-- Start Dataset extract --

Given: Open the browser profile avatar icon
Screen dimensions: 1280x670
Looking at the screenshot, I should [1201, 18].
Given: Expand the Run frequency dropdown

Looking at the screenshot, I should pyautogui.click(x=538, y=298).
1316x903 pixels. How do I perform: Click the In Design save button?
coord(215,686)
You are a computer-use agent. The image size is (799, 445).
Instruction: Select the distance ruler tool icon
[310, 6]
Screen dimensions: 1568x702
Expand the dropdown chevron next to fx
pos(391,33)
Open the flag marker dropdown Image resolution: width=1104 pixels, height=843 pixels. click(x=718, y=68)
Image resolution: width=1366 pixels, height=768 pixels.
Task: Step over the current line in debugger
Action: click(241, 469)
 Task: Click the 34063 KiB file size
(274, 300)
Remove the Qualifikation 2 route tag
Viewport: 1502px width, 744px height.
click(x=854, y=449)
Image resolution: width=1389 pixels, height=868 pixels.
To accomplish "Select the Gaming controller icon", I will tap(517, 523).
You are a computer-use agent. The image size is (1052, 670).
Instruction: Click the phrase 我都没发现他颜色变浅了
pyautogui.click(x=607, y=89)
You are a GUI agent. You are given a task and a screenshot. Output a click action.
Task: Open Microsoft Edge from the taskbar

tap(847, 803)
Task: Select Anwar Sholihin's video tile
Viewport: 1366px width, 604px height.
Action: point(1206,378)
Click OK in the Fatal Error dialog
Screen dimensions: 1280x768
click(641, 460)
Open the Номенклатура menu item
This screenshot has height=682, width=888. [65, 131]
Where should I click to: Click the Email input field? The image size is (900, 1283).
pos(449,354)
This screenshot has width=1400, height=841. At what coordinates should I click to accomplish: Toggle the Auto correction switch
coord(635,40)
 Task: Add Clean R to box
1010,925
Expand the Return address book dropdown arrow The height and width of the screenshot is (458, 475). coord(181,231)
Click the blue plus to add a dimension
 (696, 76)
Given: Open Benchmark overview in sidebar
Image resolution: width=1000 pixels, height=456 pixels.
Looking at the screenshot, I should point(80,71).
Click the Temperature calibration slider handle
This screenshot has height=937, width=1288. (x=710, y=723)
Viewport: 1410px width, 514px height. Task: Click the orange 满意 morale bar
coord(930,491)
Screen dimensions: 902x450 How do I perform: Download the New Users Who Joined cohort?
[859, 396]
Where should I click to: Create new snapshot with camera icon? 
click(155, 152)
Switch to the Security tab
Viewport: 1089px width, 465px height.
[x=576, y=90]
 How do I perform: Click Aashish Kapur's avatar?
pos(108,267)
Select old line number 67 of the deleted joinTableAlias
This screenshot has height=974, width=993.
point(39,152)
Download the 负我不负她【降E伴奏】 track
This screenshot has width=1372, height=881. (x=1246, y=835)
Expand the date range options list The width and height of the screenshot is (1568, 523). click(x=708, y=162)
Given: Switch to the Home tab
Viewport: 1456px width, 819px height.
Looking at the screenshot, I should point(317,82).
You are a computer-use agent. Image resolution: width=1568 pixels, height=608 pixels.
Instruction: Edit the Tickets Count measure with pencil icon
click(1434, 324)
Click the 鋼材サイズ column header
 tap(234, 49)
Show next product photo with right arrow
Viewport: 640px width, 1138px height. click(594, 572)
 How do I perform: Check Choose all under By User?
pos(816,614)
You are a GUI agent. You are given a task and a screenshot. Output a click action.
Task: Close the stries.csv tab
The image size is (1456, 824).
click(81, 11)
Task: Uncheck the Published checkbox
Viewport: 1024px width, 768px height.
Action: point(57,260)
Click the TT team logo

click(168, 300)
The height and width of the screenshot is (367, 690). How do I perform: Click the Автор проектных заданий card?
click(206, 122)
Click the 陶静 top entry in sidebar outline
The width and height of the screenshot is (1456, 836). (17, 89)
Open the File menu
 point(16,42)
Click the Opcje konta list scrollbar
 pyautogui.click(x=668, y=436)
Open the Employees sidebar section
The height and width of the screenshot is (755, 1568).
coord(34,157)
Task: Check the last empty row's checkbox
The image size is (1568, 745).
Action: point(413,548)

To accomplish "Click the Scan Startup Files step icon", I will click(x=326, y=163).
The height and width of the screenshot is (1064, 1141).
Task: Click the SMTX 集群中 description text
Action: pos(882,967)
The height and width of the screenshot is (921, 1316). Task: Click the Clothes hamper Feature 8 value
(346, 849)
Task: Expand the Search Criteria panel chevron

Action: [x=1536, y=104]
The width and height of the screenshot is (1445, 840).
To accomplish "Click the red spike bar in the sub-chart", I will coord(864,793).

-- End Dataset extract --

> _Given request_: Can you repeat every one of the entries above word for word, with no changes at all?

> _Result of this exercise_:
Given: Open the browser profile avatar icon
Screen dimensions: 1280x670
Looking at the screenshot, I should [1201, 18].
Given: Expand the Run frequency dropdown

Looking at the screenshot, I should pyautogui.click(x=538, y=298).
1316x903 pixels. How do I perform: Click the In Design save button?
coord(215,686)
You are a computer-use agent. The image size is (799, 445).
Instruction: Select the distance ruler tool icon
[310, 6]
Screen dimensions: 1568x702
Expand the dropdown chevron next to fx
pos(391,33)
Open the flag marker dropdown Image resolution: width=1104 pixels, height=843 pixels. click(x=718, y=68)
Image resolution: width=1366 pixels, height=768 pixels.
Task: Step over the current line in debugger
Action: click(241, 469)
 Task: Click the 34063 KiB file size
(274, 300)
Remove the Qualifikation 2 route tag
Viewport: 1502px width, 744px height.
click(x=854, y=449)
Image resolution: width=1389 pixels, height=868 pixels.
To accomplish "Select the Gaming controller icon", I will tap(517, 523).
You are a computer-use agent. The image size is (1052, 670).
Instruction: Click the phrase 我都没发现他颜色变浅了
pyautogui.click(x=607, y=89)
You are a GUI agent. You are given a task and a screenshot. Output a click action.
Task: Open Microsoft Edge from the taskbar

tap(847, 803)
Task: Select Anwar Sholihin's video tile
Viewport: 1366px width, 604px height.
Action: point(1206,378)
Click OK in the Fatal Error dialog
Screen dimensions: 1280x768
click(641, 460)
Open the Номенклатура menu item
This screenshot has height=682, width=888. [65, 131]
Where should I click to: Click the Email input field? The image size is (900, 1283).
pos(449,354)
This screenshot has width=1400, height=841. At what coordinates should I click to accomplish: Toggle the Auto correction switch
coord(635,40)
 Task: Add Clean R to box
1010,925
Expand the Return address book dropdown arrow The height and width of the screenshot is (458, 475). coord(181,231)
Click the blue plus to add a dimension
 (696, 76)
Given: Open Benchmark overview in sidebar
Image resolution: width=1000 pixels, height=456 pixels.
Looking at the screenshot, I should point(80,71).
Click the Temperature calibration slider handle
This screenshot has height=937, width=1288. (x=710, y=723)
Viewport: 1410px width, 514px height. Task: Click the orange 满意 morale bar
coord(930,491)
Screen dimensions: 902x450 How do I perform: Download the New Users Who Joined cohort?
[859, 396]
Where should I click to: Create new snapshot with camera icon? 
click(155, 152)
Switch to the Security tab
Viewport: 1089px width, 465px height.
[x=576, y=90]
 How do I perform: Click Aashish Kapur's avatar?
pos(108,267)
Select old line number 67 of the deleted joinTableAlias
This screenshot has height=974, width=993.
point(39,152)
Download the 负我不负她【降E伴奏】 track
This screenshot has width=1372, height=881. (x=1246, y=835)
Expand the date range options list The width and height of the screenshot is (1568, 523). click(x=708, y=162)
Given: Switch to the Home tab
Viewport: 1456px width, 819px height.
Looking at the screenshot, I should point(317,82).
You are a computer-use agent. Image resolution: width=1568 pixels, height=608 pixels.
Instruction: Edit the Tickets Count measure with pencil icon
click(1434, 324)
Click the 鋼材サイズ column header
 tap(234, 49)
Show next product photo with right arrow
Viewport: 640px width, 1138px height. click(594, 572)
 How do I perform: Check Choose all under By User?
pos(816,614)
You are a GUI agent. You are given a task and a screenshot. Output a click action.
Task: Close the stries.csv tab
The image size is (1456, 824).
click(81, 11)
Task: Uncheck the Published checkbox
Viewport: 1024px width, 768px height.
Action: point(57,260)
Click the TT team logo

click(168, 300)
The height and width of the screenshot is (367, 690). How do I perform: Click the Автор проектных заданий card?
click(206, 122)
Click the 陶静 top entry in sidebar outline
The width and height of the screenshot is (1456, 836). (17, 89)
Open the File menu
 point(16,42)
Click the Opcje konta list scrollbar
 pyautogui.click(x=668, y=436)
Open the Employees sidebar section
The height and width of the screenshot is (755, 1568).
coord(34,157)
Task: Check the last empty row's checkbox
The image size is (1568, 745).
Action: point(413,548)

To accomplish "Click the Scan Startup Files step icon", I will click(x=326, y=163).
The height and width of the screenshot is (1064, 1141).
Task: Click the SMTX 集群中 description text
Action: pos(882,967)
The height and width of the screenshot is (921, 1316). Task: Click the Clothes hamper Feature 8 value
(346, 849)
Task: Expand the Search Criteria panel chevron

Action: [x=1536, y=104]
The width and height of the screenshot is (1445, 840).
To accomplish "Click the red spike bar in the sub-chart", I will coord(864,793).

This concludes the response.